Verilen görev |
Aşağıdaki hamsi avı haberine göre:
(a) Denizlerdeki av yasağı hangi tarihte sona erdi?
(b) Prof. Dr. Cemal Dinçer hangi enstitünün müdürü?
(c) Dinçer'e göre hamsiyi normalde hangi yaşlar arasında görebilmek gerekir?

EKONOMİ - 04 Aralık 2019 Çarşamba 09:39

Bu sezon bol ancak istenilen irilikte olmayan hamsi için "1 yıl avlanmasın" önerisi

A
A
A
Bu sezon bol ancak istenilen irilikte olmayan hamsi için "1 yıl avlanmasın" önerisi

Denizlerde av yasağının 1 Eylül'de sona ermesinin ardından başlayan av sezonunda bu sezon hamsi avında son yıllara göre artış yaşanırken, hamsinin iriliği ve boyunun istenilen boyutta olmaması av yasağının bir yıl uzatılması tartışmasını gündeme getirdi.

Karadeniz Teknik Üniversitesi (KTÜ) Deniz Bilimleri ve Teknolojisi Enstitüsü Müdürü Prof. Dr. Cemal Dinçer bu sezon hamsinin nispeten ince ancak miktar olarak bol olduğunu belirterek yasağın 1 yıl süreyle uzatılması durumunda hamsinin boyutunda önemli bir fark oluşacağını ve ürün kalitesinin artacağını söyledi.

Son yıllarda hamsinin neslinde küçülme görüldüğüne dikkat çeken Dinçer, “İnceliğini bir önceki yıllardaki avcılıkla bir bütün olarak düşünmek lazım. Hamsi, her ne kadar erken yaşlarda olgunluğa ulaşan bir balık olsa da biz daha önce hamsinin hep küçüklerini avladığımız için yani ergen olmamış sıfır, artı bir yaş grubunu avladığımızdan nesli gittikçe küçülmektedir. Yani, hamsi üreyemeden avlanmış olduğu için bir sonraki yıla yeterince geçememiş oluyor. Hamsinin büyüklüğüne baktığımız zaman muhtemelen şu anda hamsiler sıfır, bir yaş, belki iki yaş arasında çok az bulunur diye düşünüyorum. Hâlbuki normalde hamsiyi sıfır ve üç yaşa kadar görebilmemiz gerekir. Bize göre av yasağının sadece süresi değil, belki hamsi için bir yıl avlanmayabilir. Çünkü hamsi, çabucak büyüyen bir balık olduğu için ileriki yıllarda daha iri, daha kaliteli bir ürüne kavuşması mümkün olabilir" dedi.

(Ekran görüntüsü ve belge işaretleme verileri)

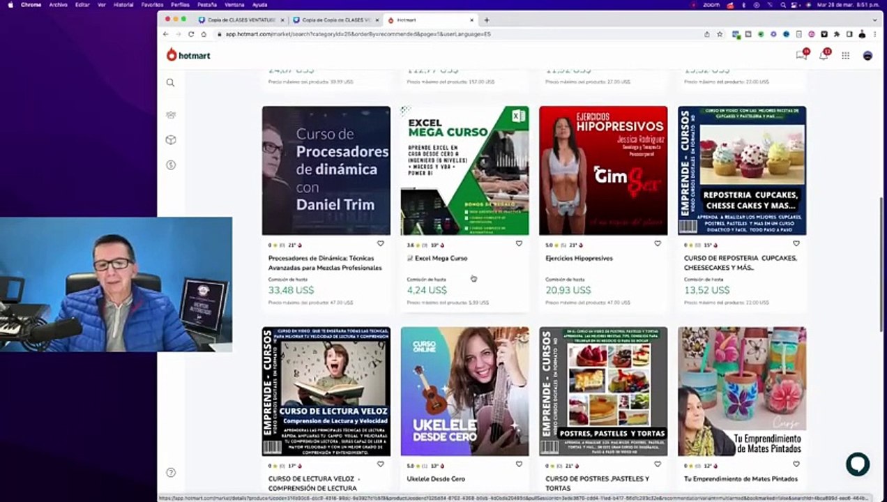Open the Historial menu in the menu bar
This screenshot has width=887, height=502.
click(123, 4)
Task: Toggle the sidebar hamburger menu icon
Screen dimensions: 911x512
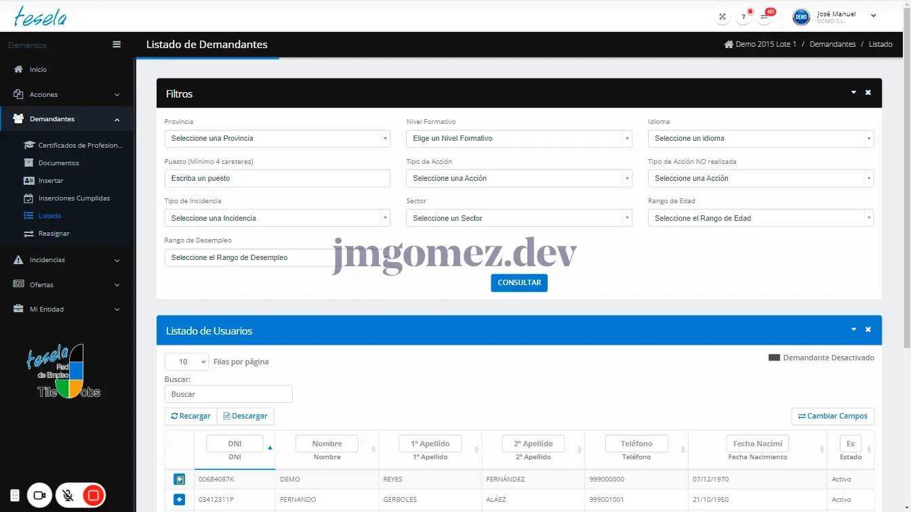Action: [x=117, y=45]
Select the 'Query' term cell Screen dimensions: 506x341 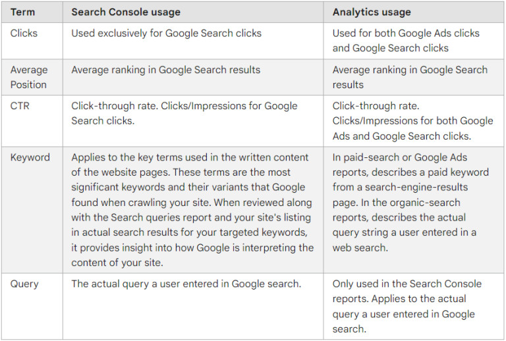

Yanıt olarak |
(a) 1 Eylül'de.
(b) Karadeniz Teknik Üniversitesi (KTÜ) Deniz Bilimleri ve Teknolojisi Enstitüsü'nün.
(c) Sıfır ile üç yaş arasında.